## [Task details]
Return the records that follow, unchanged and complete.

____________

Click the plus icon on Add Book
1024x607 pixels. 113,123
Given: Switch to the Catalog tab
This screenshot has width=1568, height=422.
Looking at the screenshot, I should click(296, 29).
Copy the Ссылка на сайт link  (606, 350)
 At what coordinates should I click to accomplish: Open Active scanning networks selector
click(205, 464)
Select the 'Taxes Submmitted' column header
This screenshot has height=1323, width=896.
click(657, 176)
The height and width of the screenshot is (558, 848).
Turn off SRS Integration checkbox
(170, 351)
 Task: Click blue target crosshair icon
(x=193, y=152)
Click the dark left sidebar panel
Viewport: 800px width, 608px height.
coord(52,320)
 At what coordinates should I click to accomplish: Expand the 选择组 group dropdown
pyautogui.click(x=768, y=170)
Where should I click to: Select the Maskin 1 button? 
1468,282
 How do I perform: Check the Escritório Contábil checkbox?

____________

## [Response to the exercise]
Click the plus icon on Add Book
1024x607 pixels. 113,123
Given: Switch to the Catalog tab
This screenshot has width=1568, height=422.
Looking at the screenshot, I should click(296, 29).
Copy the Ссылка на сайт link  (606, 350)
 At what coordinates should I click to accomplish: Open Active scanning networks selector
click(205, 464)
Select the 'Taxes Submmitted' column header
This screenshot has height=1323, width=896.
click(657, 176)
The height and width of the screenshot is (558, 848).
Turn off SRS Integration checkbox
(170, 351)
 Task: Click blue target crosshair icon
(x=193, y=152)
Click the dark left sidebar panel
Viewport: 800px width, 608px height.
coord(52,320)
 At what coordinates should I click to accomplish: Expand the 选择组 group dropdown
pyautogui.click(x=768, y=170)
Where should I click to: Select the Maskin 1 button? 
1468,282
 How do I perform: Check the Escritório Contábil checkbox?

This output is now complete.